Le arriman el pastor alemán al bolso y el pobre perro se desmaya, fijo.
Y la rotonda ahí, a tiro de piedra, y yo con la culpabilidad reflejada en la cara.
Que según me den las buenas tardes me voy a derrumbar, que me conozco, voy a sacar las manos por la ventanilla gimoteando, "me entrego, señor agente, que no puedo más", que yo no valgo para delincuente, que con 15 años y una cinta de los Maiden en el bolsillo interior de la chupa de cuero lo pasaba fatal cuando salía del Simago (sí, sí, del Simago, es que soy muy mayor... y si tú lo conoces, querido lector, también eres muy mayor, que lo sepas) y el de seguridad me miraba porque sí, porque un chaval con el pelo largo siempre va a ser sospechoso (no como los que llevan traje, que nunca roban), no porque me hubiera visto coger la cinta en sí, pero yo sufría mucho, sabiendo que mis días como delincuente terminaron nada más empezar.

Y de repente, cuando todo parece perdido y yo ya me veo pidiéndole a mi compañero de celda, mi chulazo, que me lo haga con cariño, un bemeuve me adelanta a toda hostia e irrumpe en la rotonda, de los que saben lo que quieren y por eso no usan los intermitentes, en el medio de la pista, vamos, vamos, que me lo quitan de las manos.

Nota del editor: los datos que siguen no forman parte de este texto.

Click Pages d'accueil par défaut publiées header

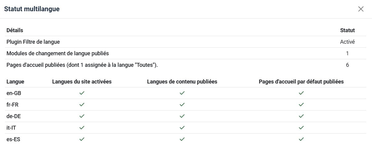(x=301, y=82)
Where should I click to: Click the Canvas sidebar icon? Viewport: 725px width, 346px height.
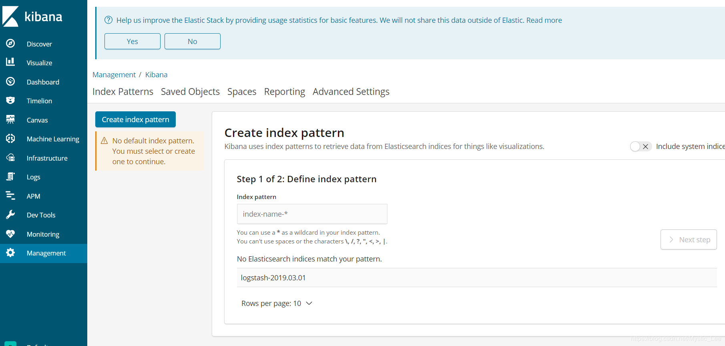[10, 119]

Los del sable laser, claro, se lanzaron a por él; cincuentón, buen traje, hola, buenas, hágame el favor de soplar aquí, que le va a gustar; acompañante enfundada en la piel de algún caro (y escaso) animal exótico, tres toneladas de laca en el pelo, de la misma edad, prototipos de esa Marca España que tanto hace por este país.
"Vaya potra, colega", pensé, mientras salía de la rotonda y dejaba a los malos entretenidos con el del bemeuve.
Y mi señora, que es así de aplicada, ajena al fin del mundo, seguía con sus trabajos manuales, terminando de liar el porro.
Y mi madre detrás, con el dedito en mi hombro, a lo suyo, hablándome de la hija mayor de su amiga Puri, que no veas qué disgustazo les ha dado, porque resulta...
Ahora entiendo al camarero del bar en el que estuve tomando cañas con los amigos la pasada semana, cuando nos preguntó si las fiestas las íbamos a pasar bien o con la familia.